I made the lentil soup today and it smelt so beautiful as it was cooking that we could hardly wait to taste it! We were not disappointed! It was delicious and you could actually feel it doing your body good!
Thank you so much for sharing this wonderfully grounding and healthy recipe with us.
By the way, we missed out on ordering the basic package of the Remedy Docuseries for just $47; will this offer be repeated in the future? Do you ship to Australia?
Thank you very much once again,
Hello. I made the lentil soup. Just wanted to point out that the recipe calls for cooking 3 hours and stirring every 30 minutes. In my experience making lentil soup it is usually cooked within 45 minutes. While I did follow your recipe with the ingredients, I did turn it off within the hour then used my immersion blender to mash and incorporate the ingredients a little bit. Still had chunks but not too many. It taste delicious. Thank you
I have never used chard before, do you put the stalk and leaves both in the soup? From the picture it doesn’t look that leafy!

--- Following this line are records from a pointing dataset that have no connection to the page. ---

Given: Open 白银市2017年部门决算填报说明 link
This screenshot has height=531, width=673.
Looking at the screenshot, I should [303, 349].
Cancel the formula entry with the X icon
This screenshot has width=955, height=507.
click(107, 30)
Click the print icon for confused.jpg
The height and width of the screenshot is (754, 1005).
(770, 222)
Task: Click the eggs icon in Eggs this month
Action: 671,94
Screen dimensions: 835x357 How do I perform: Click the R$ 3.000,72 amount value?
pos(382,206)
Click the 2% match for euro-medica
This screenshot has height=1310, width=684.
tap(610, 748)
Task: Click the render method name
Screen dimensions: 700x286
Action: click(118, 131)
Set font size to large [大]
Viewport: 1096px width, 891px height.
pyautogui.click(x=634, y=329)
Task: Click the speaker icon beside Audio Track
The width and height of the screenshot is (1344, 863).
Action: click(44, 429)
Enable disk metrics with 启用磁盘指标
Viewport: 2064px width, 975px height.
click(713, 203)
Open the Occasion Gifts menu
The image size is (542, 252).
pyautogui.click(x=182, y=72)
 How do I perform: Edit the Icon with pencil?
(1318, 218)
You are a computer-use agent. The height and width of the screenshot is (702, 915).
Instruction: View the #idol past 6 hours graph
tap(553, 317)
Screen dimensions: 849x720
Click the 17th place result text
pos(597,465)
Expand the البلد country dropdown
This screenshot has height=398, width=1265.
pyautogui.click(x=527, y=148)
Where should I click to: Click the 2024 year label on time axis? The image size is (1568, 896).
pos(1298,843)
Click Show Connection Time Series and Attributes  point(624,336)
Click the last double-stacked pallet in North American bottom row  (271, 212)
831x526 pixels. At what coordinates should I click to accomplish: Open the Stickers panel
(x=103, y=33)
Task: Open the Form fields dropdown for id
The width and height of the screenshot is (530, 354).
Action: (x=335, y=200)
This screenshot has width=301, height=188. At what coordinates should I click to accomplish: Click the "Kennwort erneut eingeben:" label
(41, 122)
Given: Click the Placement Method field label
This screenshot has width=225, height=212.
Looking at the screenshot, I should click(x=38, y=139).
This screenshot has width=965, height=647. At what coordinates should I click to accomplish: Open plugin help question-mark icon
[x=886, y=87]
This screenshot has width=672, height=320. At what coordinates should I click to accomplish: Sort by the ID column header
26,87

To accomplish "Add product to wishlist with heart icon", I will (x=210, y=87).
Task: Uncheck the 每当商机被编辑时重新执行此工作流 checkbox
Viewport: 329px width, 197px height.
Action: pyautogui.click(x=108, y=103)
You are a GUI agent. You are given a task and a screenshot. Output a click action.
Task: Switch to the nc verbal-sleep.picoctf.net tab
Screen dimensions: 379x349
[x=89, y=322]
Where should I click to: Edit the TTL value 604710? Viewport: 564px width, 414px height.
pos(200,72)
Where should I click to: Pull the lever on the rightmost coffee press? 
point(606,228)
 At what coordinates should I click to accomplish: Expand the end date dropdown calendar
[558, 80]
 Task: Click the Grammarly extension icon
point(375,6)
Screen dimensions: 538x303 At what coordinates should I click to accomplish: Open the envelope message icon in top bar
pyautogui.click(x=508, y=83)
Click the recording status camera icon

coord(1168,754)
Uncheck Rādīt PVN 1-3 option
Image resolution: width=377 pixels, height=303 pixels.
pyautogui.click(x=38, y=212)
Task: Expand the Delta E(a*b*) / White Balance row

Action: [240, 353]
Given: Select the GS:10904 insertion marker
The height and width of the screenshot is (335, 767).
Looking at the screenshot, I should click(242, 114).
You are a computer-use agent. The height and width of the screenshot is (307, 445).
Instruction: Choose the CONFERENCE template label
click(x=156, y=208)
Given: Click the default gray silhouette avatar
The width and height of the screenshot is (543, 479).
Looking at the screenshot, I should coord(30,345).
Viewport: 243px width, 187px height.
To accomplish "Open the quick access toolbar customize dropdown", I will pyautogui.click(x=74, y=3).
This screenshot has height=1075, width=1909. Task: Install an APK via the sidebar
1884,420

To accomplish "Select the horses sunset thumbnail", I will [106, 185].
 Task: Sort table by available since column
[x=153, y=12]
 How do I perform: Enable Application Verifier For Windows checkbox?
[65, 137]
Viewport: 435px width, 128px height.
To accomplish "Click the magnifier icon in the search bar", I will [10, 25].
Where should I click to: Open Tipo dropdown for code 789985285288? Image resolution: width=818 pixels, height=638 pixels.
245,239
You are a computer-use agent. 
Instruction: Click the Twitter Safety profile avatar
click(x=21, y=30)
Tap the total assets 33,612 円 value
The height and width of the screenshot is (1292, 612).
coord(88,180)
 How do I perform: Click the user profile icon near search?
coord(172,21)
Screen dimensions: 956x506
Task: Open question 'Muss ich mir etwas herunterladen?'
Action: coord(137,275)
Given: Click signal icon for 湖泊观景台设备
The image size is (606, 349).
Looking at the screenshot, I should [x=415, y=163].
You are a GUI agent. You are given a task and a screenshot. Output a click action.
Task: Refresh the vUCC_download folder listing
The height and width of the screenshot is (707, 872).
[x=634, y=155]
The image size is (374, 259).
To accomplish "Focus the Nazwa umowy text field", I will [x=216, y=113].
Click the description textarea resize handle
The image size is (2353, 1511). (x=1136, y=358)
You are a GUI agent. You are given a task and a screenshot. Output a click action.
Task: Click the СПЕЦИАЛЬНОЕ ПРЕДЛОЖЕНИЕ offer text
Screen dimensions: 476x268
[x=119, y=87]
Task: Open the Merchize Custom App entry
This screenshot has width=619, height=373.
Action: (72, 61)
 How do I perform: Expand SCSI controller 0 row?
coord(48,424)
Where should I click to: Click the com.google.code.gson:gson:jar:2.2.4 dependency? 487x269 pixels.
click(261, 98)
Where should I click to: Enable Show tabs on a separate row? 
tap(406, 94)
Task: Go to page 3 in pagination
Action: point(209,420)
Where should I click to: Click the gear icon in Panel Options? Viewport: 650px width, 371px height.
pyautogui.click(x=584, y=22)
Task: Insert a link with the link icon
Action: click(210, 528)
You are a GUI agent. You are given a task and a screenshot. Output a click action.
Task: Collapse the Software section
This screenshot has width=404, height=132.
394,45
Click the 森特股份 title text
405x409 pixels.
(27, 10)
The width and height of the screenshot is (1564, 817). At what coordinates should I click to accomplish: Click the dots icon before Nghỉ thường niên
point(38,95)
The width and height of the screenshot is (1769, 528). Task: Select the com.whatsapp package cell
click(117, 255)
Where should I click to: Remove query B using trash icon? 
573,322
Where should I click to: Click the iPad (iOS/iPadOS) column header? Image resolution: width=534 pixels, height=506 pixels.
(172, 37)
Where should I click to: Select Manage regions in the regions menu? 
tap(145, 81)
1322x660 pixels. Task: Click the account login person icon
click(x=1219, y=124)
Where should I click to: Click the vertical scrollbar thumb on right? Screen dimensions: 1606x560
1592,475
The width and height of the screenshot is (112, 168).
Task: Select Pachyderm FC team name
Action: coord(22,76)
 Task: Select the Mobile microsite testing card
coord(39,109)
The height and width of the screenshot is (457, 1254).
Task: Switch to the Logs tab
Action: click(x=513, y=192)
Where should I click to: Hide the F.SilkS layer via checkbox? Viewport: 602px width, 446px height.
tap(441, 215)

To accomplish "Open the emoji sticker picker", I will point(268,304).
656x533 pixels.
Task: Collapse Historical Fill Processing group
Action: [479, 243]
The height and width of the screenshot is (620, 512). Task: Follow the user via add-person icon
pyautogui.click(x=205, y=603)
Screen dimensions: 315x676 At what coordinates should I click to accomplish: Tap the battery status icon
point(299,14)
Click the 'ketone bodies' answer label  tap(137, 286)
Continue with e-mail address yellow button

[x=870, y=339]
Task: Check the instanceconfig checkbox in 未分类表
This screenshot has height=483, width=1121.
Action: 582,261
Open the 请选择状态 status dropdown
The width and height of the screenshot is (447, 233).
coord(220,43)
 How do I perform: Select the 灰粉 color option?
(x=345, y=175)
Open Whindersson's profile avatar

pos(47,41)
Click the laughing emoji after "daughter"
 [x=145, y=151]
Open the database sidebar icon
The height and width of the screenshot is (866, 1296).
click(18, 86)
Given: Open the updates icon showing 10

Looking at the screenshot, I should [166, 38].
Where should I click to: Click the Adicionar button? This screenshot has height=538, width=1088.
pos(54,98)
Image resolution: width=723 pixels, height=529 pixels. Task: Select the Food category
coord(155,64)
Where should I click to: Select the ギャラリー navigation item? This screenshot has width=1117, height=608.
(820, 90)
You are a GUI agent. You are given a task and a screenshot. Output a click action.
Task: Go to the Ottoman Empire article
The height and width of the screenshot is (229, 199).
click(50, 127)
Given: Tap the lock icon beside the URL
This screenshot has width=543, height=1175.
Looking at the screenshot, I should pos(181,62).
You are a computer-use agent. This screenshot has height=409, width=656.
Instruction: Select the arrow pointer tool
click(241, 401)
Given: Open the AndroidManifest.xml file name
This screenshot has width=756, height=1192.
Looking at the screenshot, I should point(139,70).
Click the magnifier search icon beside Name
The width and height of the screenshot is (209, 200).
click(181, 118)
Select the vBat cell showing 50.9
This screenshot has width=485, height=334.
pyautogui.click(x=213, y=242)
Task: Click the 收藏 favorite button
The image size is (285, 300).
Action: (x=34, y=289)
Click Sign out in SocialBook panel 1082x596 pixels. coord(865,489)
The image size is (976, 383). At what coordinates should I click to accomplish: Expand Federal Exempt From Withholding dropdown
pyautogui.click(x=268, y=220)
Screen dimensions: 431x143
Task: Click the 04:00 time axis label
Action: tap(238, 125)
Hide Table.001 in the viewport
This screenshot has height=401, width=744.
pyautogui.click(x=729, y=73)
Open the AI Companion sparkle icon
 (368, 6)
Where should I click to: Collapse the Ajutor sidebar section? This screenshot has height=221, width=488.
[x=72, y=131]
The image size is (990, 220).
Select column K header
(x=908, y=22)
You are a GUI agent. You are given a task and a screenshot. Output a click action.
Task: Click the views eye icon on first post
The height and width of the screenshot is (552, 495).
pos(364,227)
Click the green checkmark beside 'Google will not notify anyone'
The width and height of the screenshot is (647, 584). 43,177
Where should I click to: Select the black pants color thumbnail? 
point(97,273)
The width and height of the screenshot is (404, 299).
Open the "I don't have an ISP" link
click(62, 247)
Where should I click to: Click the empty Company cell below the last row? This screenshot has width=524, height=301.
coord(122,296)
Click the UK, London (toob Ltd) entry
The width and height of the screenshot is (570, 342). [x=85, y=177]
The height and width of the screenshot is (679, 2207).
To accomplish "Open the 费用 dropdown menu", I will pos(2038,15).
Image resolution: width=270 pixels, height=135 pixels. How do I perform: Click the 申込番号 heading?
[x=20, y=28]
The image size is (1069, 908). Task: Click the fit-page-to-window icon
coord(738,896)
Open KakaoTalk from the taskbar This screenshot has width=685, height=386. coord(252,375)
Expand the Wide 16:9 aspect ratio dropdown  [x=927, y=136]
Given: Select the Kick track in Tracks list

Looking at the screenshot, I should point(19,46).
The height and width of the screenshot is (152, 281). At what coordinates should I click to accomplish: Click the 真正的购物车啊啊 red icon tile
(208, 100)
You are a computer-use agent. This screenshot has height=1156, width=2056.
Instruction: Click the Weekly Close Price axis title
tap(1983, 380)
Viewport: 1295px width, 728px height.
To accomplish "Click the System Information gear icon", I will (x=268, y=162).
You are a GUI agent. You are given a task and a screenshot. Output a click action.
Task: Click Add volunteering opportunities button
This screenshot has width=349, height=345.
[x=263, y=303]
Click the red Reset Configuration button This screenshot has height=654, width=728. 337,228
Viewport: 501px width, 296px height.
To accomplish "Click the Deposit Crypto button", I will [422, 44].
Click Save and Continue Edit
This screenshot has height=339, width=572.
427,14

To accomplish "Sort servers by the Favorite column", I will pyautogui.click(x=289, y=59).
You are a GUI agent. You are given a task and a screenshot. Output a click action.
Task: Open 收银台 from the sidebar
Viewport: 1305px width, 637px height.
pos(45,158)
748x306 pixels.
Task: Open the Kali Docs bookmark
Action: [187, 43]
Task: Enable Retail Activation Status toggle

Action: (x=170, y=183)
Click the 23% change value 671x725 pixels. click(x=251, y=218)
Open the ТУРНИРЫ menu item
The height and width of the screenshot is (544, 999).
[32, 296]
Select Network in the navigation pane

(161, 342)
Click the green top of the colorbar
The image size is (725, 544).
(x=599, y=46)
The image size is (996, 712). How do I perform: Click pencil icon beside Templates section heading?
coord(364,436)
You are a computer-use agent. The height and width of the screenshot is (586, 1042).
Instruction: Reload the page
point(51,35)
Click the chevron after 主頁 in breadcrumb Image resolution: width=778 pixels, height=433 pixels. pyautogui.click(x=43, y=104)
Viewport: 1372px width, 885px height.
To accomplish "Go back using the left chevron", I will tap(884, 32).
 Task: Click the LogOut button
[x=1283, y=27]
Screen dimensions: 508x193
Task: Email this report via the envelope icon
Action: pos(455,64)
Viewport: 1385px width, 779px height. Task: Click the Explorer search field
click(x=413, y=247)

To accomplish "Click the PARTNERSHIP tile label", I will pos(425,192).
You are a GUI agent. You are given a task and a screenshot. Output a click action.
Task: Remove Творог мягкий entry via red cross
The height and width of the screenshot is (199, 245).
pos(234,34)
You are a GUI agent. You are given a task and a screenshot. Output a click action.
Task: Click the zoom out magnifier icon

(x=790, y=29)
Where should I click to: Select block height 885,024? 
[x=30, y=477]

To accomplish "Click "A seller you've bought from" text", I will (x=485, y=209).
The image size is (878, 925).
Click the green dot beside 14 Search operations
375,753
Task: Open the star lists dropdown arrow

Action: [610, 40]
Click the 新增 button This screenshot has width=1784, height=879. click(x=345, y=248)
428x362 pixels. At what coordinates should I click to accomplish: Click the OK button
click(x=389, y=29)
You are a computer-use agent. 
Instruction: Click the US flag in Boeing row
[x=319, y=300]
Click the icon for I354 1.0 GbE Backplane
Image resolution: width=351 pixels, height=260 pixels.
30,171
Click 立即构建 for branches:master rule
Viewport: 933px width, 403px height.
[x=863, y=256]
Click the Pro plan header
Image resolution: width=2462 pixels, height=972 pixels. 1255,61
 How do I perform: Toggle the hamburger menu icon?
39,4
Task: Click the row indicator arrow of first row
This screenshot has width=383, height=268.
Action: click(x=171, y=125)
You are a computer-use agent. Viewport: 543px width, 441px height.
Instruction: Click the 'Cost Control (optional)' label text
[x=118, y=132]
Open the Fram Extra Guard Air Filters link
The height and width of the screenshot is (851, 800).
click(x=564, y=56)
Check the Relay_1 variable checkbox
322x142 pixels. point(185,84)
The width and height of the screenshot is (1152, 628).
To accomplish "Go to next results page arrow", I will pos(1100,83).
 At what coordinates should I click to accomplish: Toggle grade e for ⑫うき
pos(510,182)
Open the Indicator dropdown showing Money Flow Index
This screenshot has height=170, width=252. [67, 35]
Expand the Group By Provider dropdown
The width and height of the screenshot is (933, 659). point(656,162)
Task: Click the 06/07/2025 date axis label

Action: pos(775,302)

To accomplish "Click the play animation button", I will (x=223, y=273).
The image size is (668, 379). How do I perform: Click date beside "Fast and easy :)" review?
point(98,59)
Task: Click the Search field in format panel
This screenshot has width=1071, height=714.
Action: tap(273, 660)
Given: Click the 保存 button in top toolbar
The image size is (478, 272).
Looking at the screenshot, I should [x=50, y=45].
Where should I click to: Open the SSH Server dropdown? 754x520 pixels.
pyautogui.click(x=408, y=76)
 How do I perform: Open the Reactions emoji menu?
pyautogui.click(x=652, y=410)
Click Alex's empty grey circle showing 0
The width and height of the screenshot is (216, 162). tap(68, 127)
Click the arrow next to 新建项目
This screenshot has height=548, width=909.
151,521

Hi Nick I just made your soup in less than an hour. I chopped and sauteed the veggies. Cooked the lentils separately. Used an emersion blender in both pots and partially blneded everything. Combined all ingredients. Voila! Also I used chopped garden tomatoes instead of canned.
This soup is simply delicious! I substituted a handful of chopped medjool dates for the raw sugar and served over quinoa. An added bonus is extra meals for my freezer. Thank you Nick!!!
I made this savory soup, and boy was it savory and delicious! The curry odor lingered for days. My home smelled like an Indian restaurant, but it was all good. I will make it again, but when I have company. It was a lot for one person.
Thank you Nick! I am making the soup now and it smells so good. I can’ t wait to eat it. Thanks again.
Thank you so much for all your fascinating videos and this interesting site. I particularly appreciate all the medicinal mushroom information.
God Bless you and your family.
I have a question? First where can I purchase your smudge sticks. Also where can I purchase the mushrooms you recommend. Last but not least I live in ND which has 18 of snow so I can’t get to the pine needles, do you know of a place I can purchase them.
Thank you for any help you can give me.
Muchas gracias.i can almost smell the soup.love and light.kirsten bedmar
Does it matter the pine tree? We have a Fraser fir in our living room now – still soft & vibrant! Can I use the needles for your recipes?
Love your posts!!
Thanks for the great recipe, Nick! Lentils really hit the spot sometimes.
I’ll share a neat trick I picked up: The hardest part of the prep is definitely peeling the butternut squash! While you are prepping the other stuff, etc., put the *whole* butternut in your oven and turn it on at 375 F. (No preheat necessary). Leave the squash in the oven for 15-20 minutes. This is just enough time for the flesh just under the skin to cook enough to make peeling it a zillion times easier.